Search term "computer": please show all lines in the listing that contain it.
[[ MATERIAL SUPPLIED open ]]
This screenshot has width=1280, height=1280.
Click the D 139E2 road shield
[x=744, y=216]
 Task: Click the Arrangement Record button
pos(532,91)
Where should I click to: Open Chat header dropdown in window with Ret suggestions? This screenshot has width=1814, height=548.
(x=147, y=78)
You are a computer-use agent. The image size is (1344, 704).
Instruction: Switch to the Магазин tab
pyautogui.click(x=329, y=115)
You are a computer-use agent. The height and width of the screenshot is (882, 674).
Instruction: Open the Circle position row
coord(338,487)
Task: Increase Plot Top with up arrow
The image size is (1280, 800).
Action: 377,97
[[ MATERIAL SUPPLIED closed ]]
RESPONSE BOX -
You are a computer-use agent. The image size is (1344, 704).
You are a computer-use agent. The height and width of the screenshot is (882, 674).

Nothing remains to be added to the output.